- Exercise prompt: Every entry below should be reproduced exactly, with all pictures left out.
Input: Begin
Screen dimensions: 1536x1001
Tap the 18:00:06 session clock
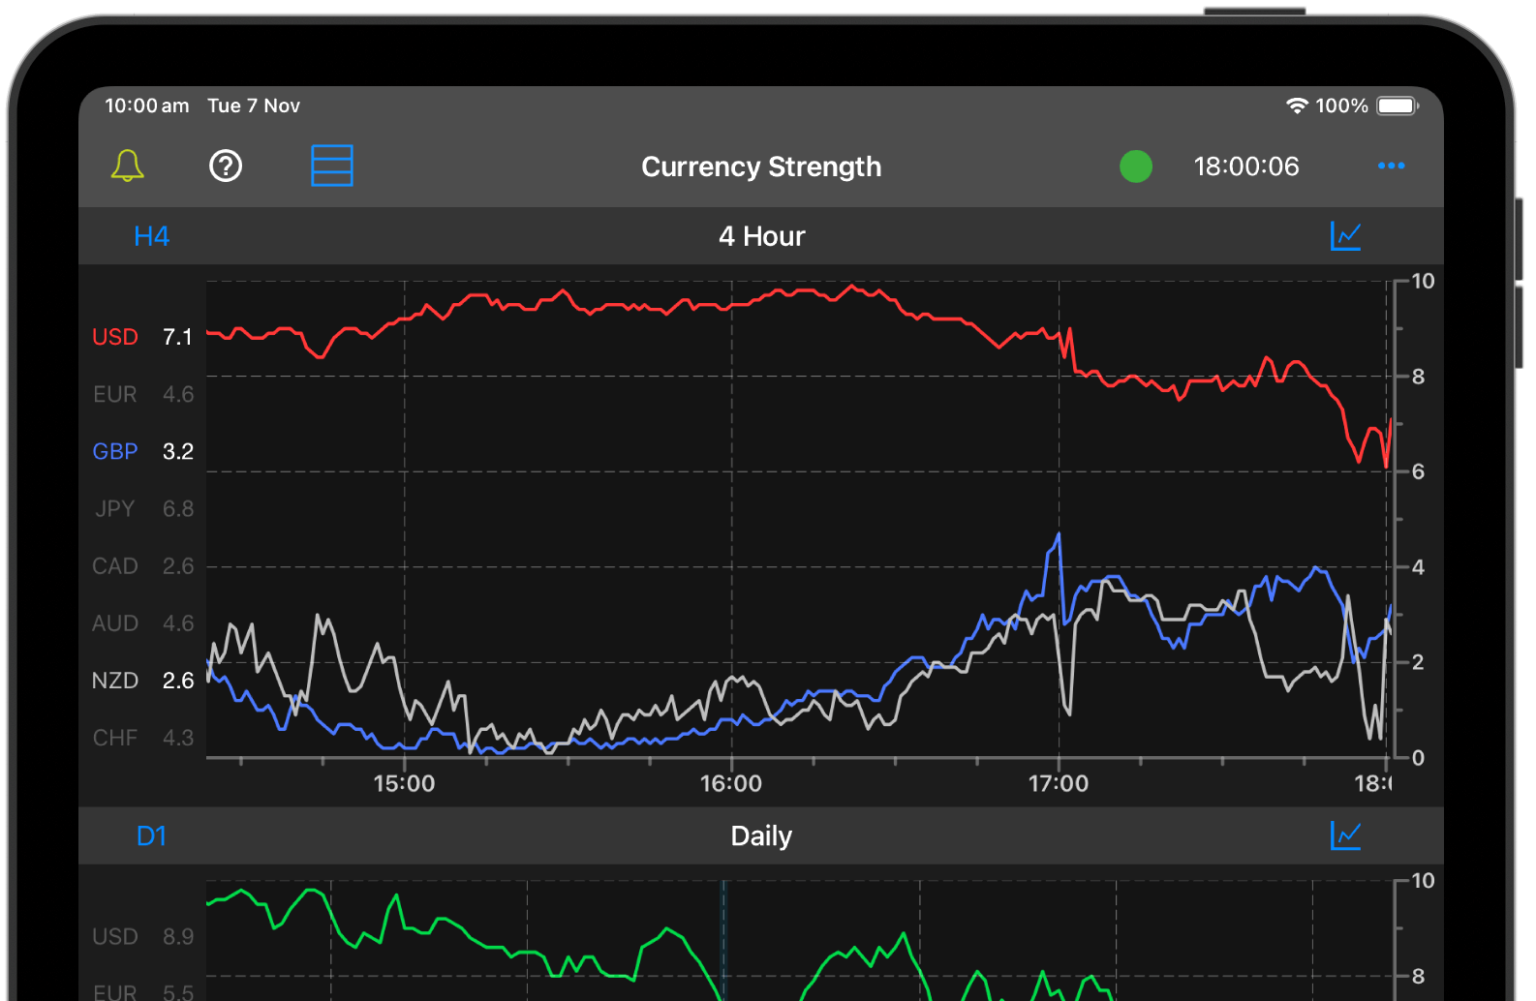click(1246, 166)
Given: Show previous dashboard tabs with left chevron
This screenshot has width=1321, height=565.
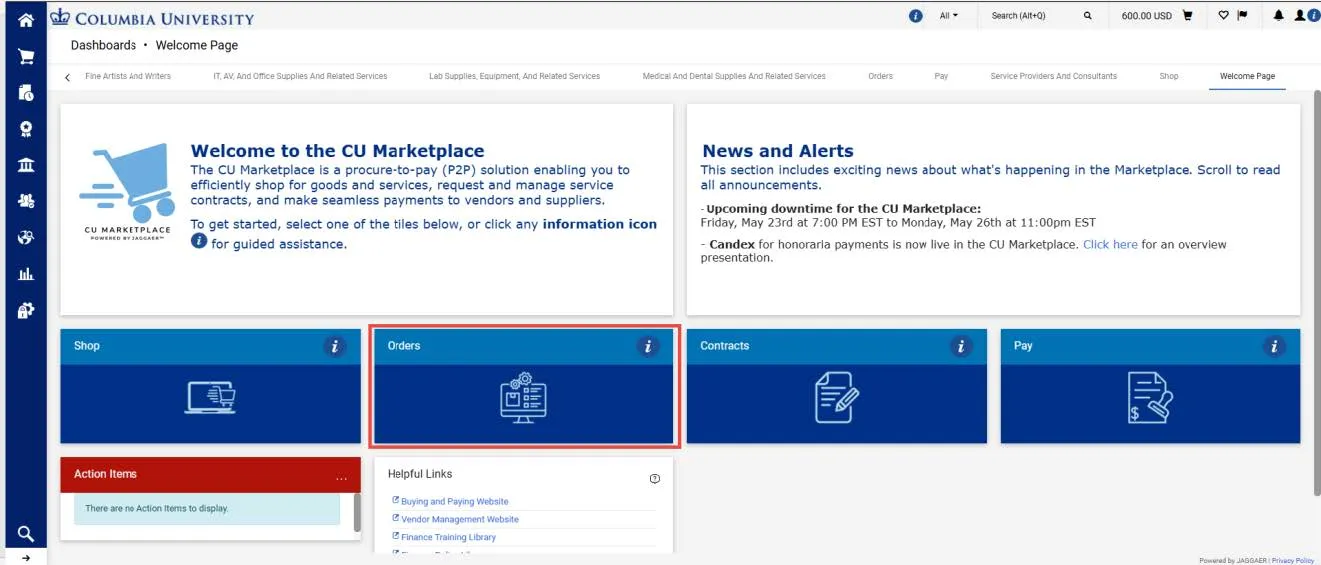Looking at the screenshot, I should [x=67, y=77].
Input: End
- Written answer:
Screen dimensions: 1536x1001
Tap the 18:00:06 session clock
click(1246, 166)
Given: Show previous dashboard tabs with left chevron
This screenshot has width=1321, height=565.
Looking at the screenshot, I should [x=67, y=77].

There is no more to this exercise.